Es ist diese Art von Teamplay, welche die moderne Implantologie im Ergebnis so erfolgreich und während der Arbeit daran so interessant macht. Dank des digitalen Datentransfers zwischen Labor und Praxis wird vieles möglich.

Die richtigen Werkstoffe für die Implantatprothetik

Die definitive Versorgung von Implantaten stellt gegenüber der zahngetragenen Prothetik einige Zusatzanforderungen. Generell jedoch gilt: Auch hier bilden Zirkonoxid und zirkonoxidverstärktes Lithiumsilikat (ZLS) ein gutes Keramik-Duett für die Kombination von Festigkeit und Ästhetik.

Spezielle Fälle erfordern allerdings genauso spezielle Lösungen – um einmal einen davon herauszugreifen: In einem schräg atrophierten Kieferkamm soll ein einzelner verlorengegangener Zahn ersetzt werden.

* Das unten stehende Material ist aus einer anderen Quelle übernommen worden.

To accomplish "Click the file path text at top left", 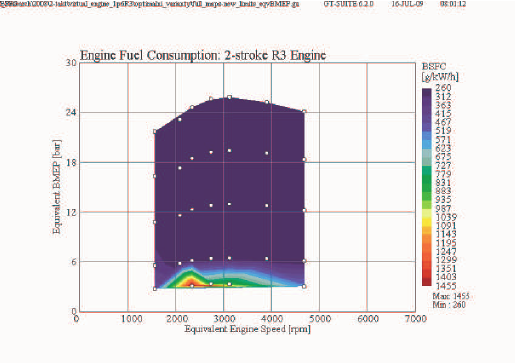I will click(150, 4).
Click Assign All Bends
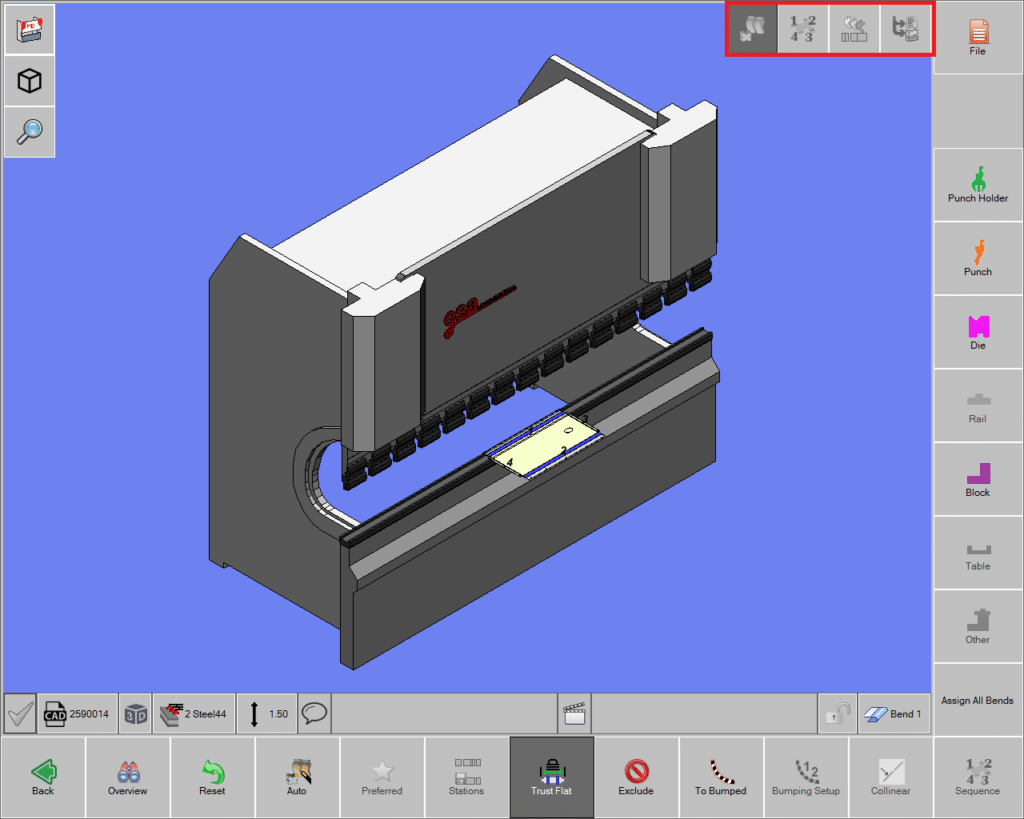Screen dimensions: 1024x819 click(977, 700)
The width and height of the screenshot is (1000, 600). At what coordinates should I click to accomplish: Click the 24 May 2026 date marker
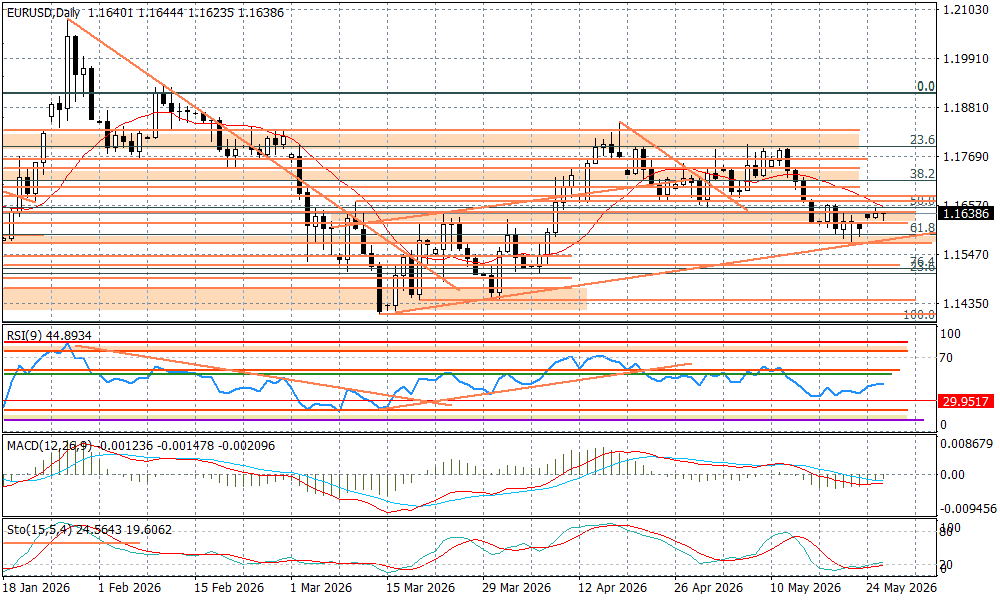point(901,587)
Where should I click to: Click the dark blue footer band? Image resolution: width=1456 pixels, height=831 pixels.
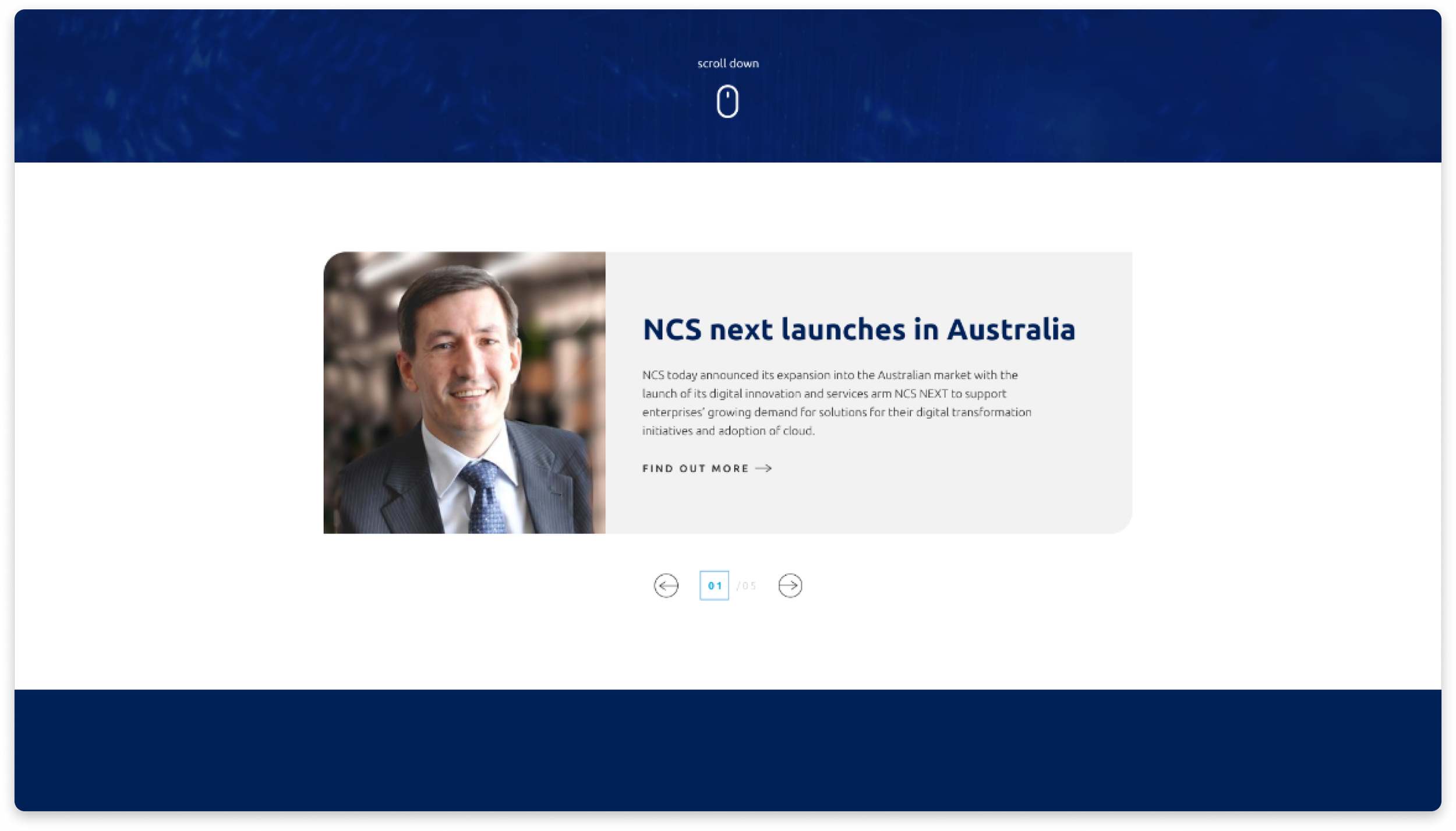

Erfolgreich sind hier Implantate mit abgeschrägter Schulter, die dem natürlichen Verlauf des Knochens folgen, in Kombination mit einer Krone aus pressfähigem ZLS oder Zirkonoxid. Diese Flexibilität ermöglicht hochästhetische Restaurationen – ob es sich nun um ein Standard-Abutment, um ein Keramikabutment auf einer Titan-Klebebasis oder um ein individuelles Abutment handelt. Für das Letztere stehen verschiedene Werkstoffe zur Verfügung, so etwa Titan, titannitridbeschichtetes Titan („goldfarben“) oder Zirkonoxid. 

Das Labor – Spezialist für digitale Technologien und Werkstoffe

Durch die digitalgestützten Verfahren bekommen alle Akteure in der Zahnheilkunde mehr Möglichkeiten, um zu einer schnelleren und sichereren Therapie beizutragen. Das Prozedere wird allerdings komplexer und bedarf einer engen Abstimmung im zahnärztlich-zahntechnischen Team.

Der Zahntechniker übernimmt die Aufgabe des Technologieführers. Er achtet darauf, dass von vorneherein klarsteht, welche Schritte des Workflows digital bzw. analog ausgeführt werden und wie genau die Aufteilung zwischen Praxis und Labor aussieht. Des Weiteren nimmt der Zahntechniker die Beratung hin zum optimalen Werkstoff für die prothetische Versorgung wahr. Im Grunde genommen spielt er dabei ureigene Stärken aus, die schon immer auf Laborseite lagen und weiterhin liegen.